━━ Excerpted text ━━

### **Disruptiveness**

Disruptiveness measures how much a paper changes the direction of research in its field. A disruptive paper is one that causes future work to cite it without also citing its references, suggesting it has created a new research direction. In contrast, a consolidating paper is one that future work cites along with its references, suggesting it has built upon and integrated existing knowledge.

For each paper, we:
1. Identify all papers that cite the focal paper (T) and all papers that cite the focal paper's references (S)
2. Calculate three sets:
   - n_i: papers that cite the focal paper but not its references (disruptive citations)
   - n_j: papers that cite both the focal paper and its references (consolidating citations)
   - n_k: papers that cite the focal paper's references but not the focal paper
3. Compute the disruption index: D = (n_i - n_j) / (n_i + n_j + n_k)

━━━
━━ Record excerpts ━━

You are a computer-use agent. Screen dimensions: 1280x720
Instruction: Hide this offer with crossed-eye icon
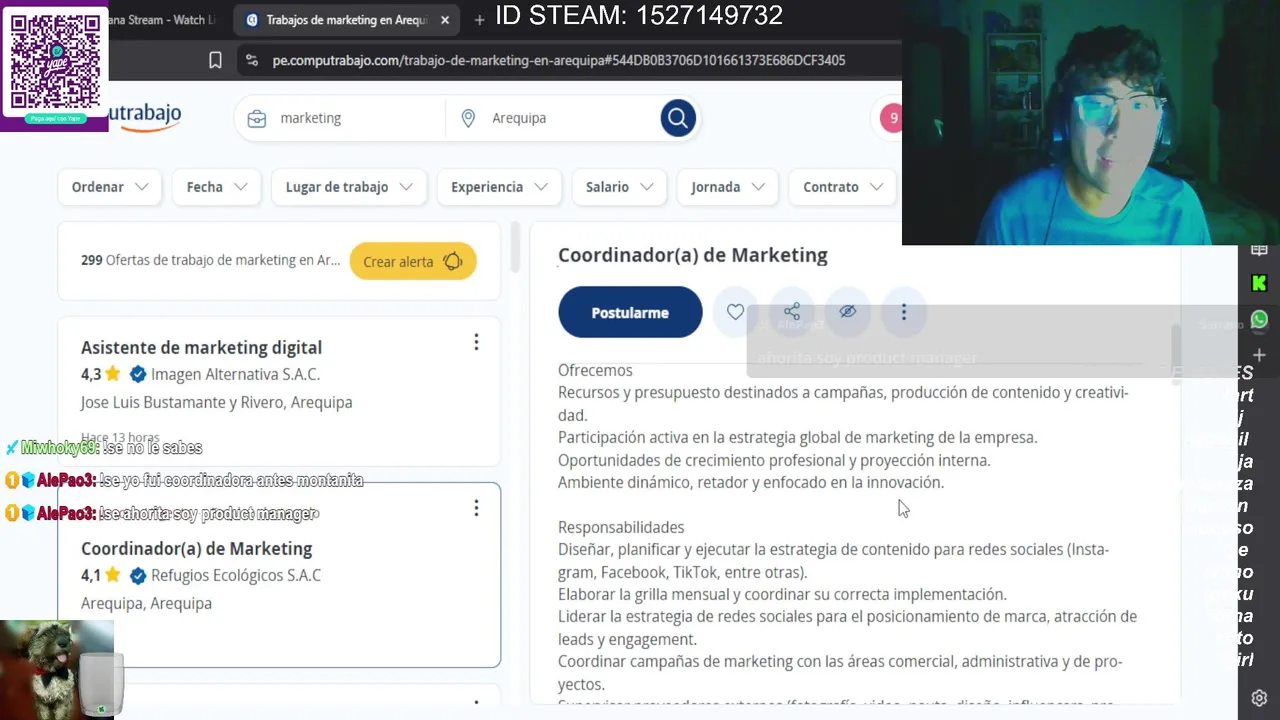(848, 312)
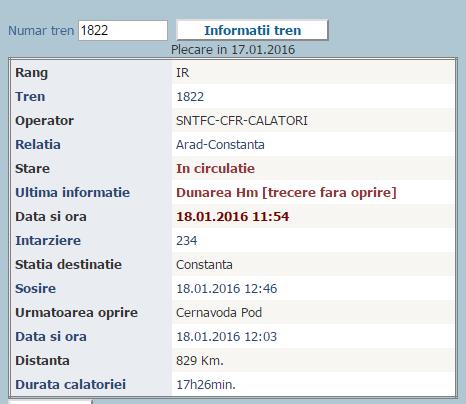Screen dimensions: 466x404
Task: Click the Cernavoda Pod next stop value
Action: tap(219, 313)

━━━

Written instruction A: Summarize the passage on disruptiveness in two sentences.
Written instruction B: Transcribe the passage on disruptiveness, starting with "2. Calculate three" and going on through "(n_i + n_j + n_k)".
These entries come from a separate source.

Full solution A: Disruptiveness measures how much a paper changes the direction of research in its field: later work cites a disruptive paper without also citing its references, whereas it cites a consolidating paper together with its references. The disruption index is computed from the papers that cite the focal paper but not its references (n_i), those that cite both (n_j), and those that cite only its references (n_k), as D = (n_i - n_j) / (n_i + n_j + n_k).

Full solution B:
2. Calculate three sets:
   - n_i: papers that cite the focal paper but not its references (disruptive citations)
   - n_j: papers that cite both the focal paper and its references (consolidating citations)
   - n_k: papers that cite the focal paper's references but not the focal paper
3. Compute the disruption index: D = (n_i - n_j) / (n_i + n_j + n_k)